[Opening ENTRIES SHOWN section]

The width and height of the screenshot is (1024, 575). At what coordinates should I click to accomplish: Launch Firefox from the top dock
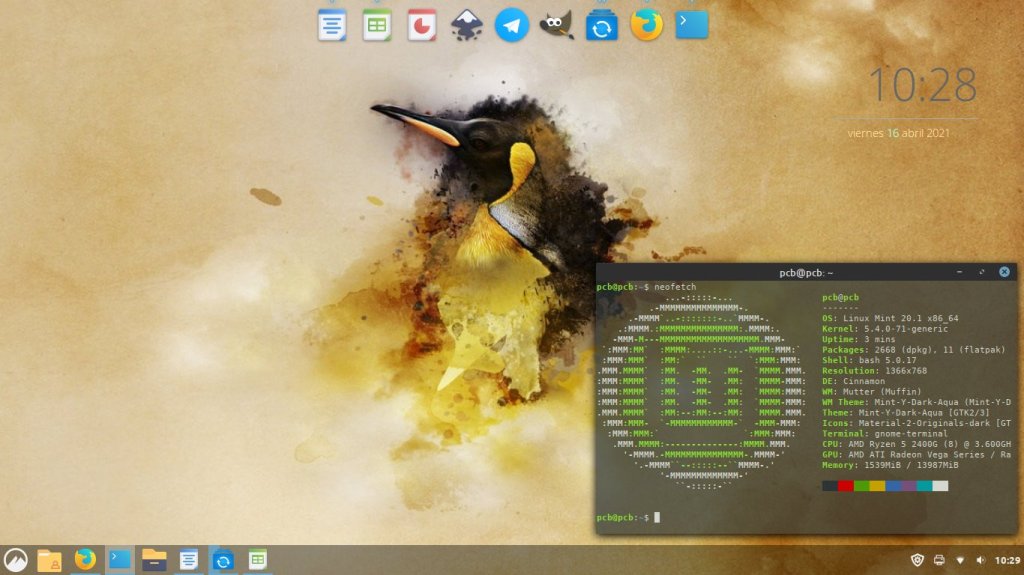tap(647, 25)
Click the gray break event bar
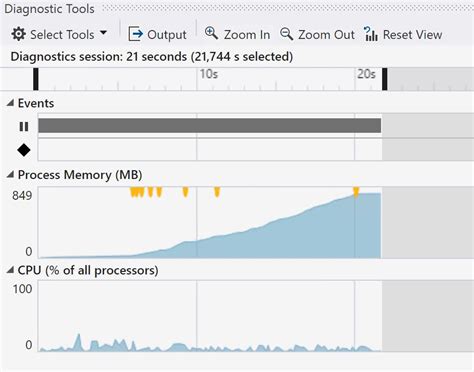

[Closing ENTRIES SHOWN section]
[Opening ENTRIES SHOWN section]

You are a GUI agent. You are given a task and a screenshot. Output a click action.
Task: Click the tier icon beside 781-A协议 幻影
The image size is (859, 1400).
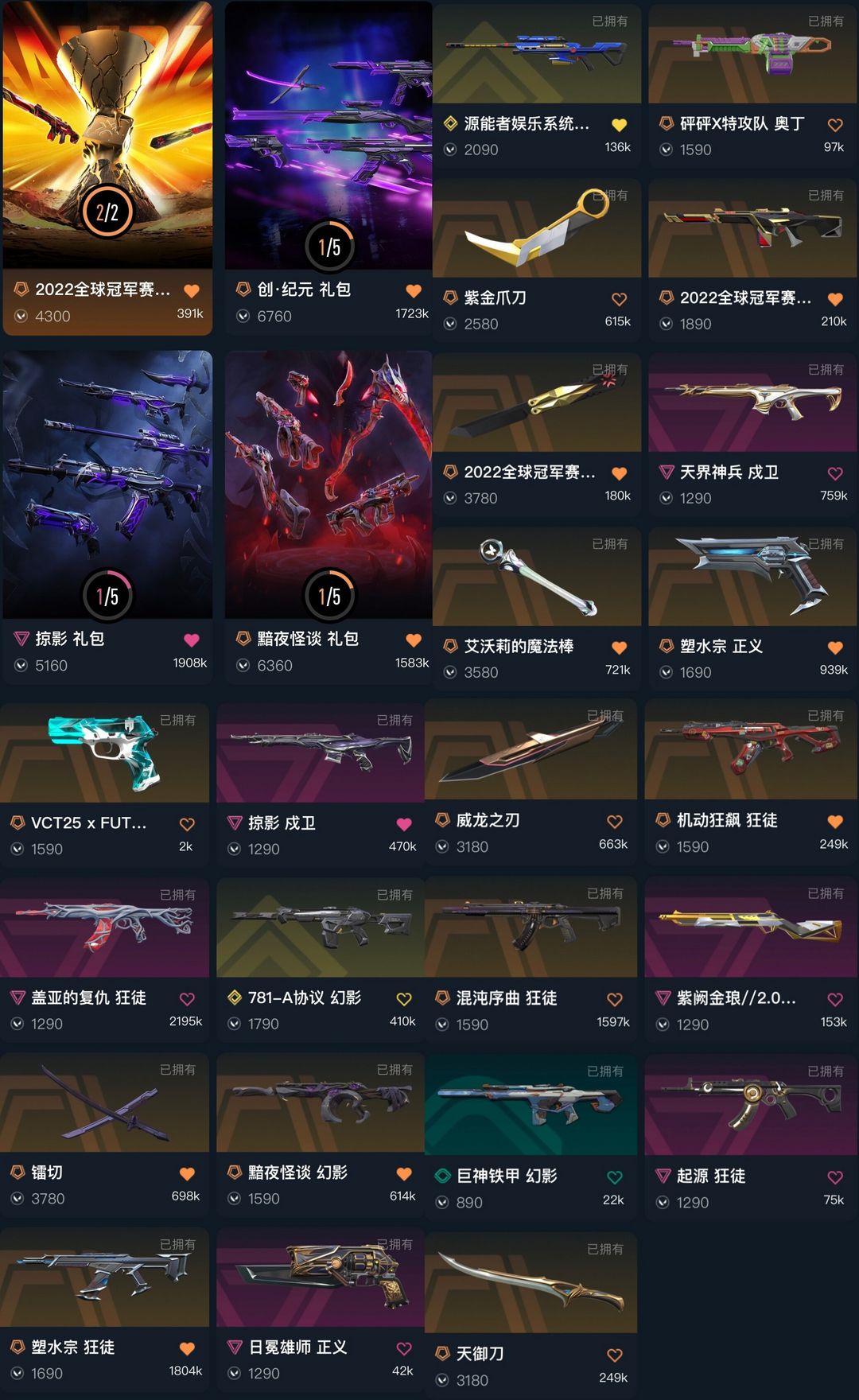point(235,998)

[Closing ENTRIES SHOWN section]
[Opening ENTRIES SHOWN section]

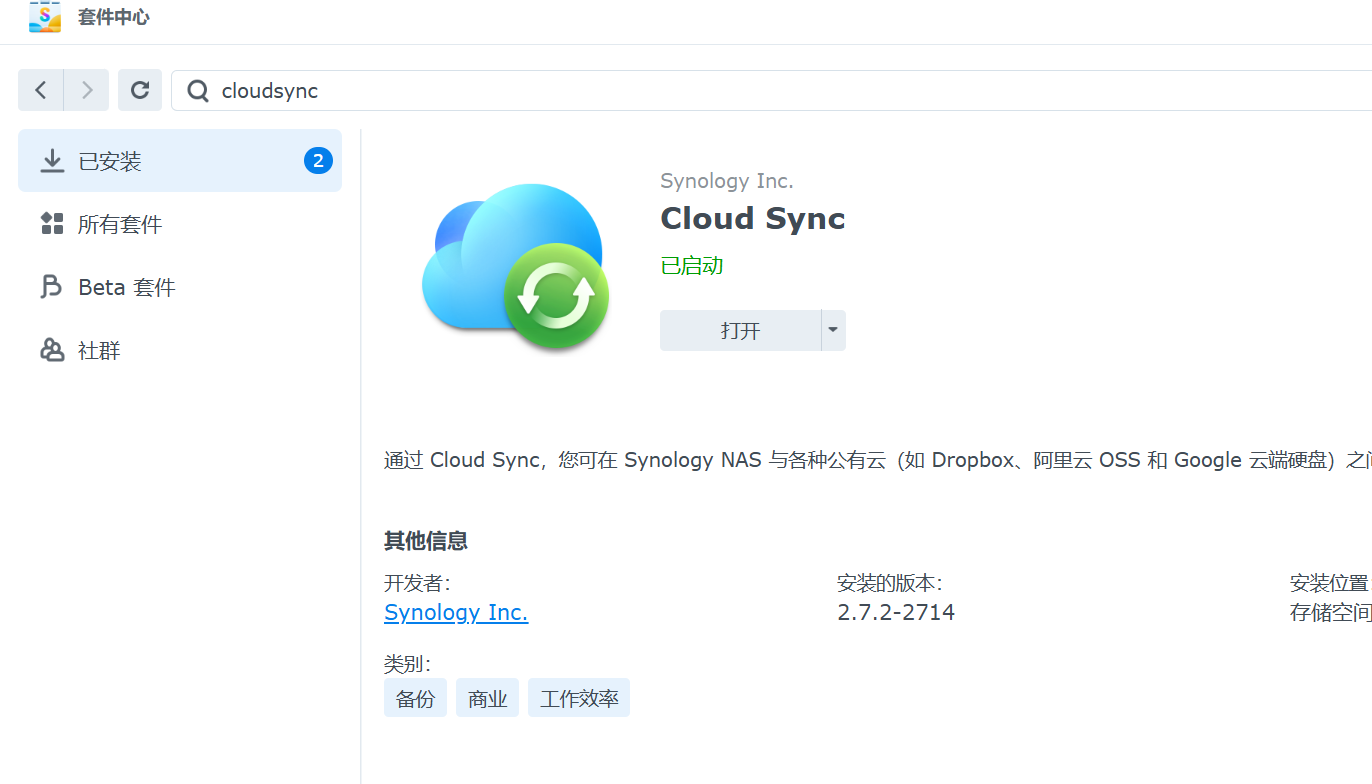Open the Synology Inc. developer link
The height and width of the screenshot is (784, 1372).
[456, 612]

[Closing ENTRIES SHOWN section]

DESCRIPTION OF THE TASK:
From the line containing "The width and" through the line containing "Click the gray break event bar", copy every line above exactly, without pictures.

ANSWER:
The width and height of the screenshot is (1024, 575). At what coordinates should I click to accomplish: Launch Firefox from the top dock
tap(647, 25)
Click the gray break event bar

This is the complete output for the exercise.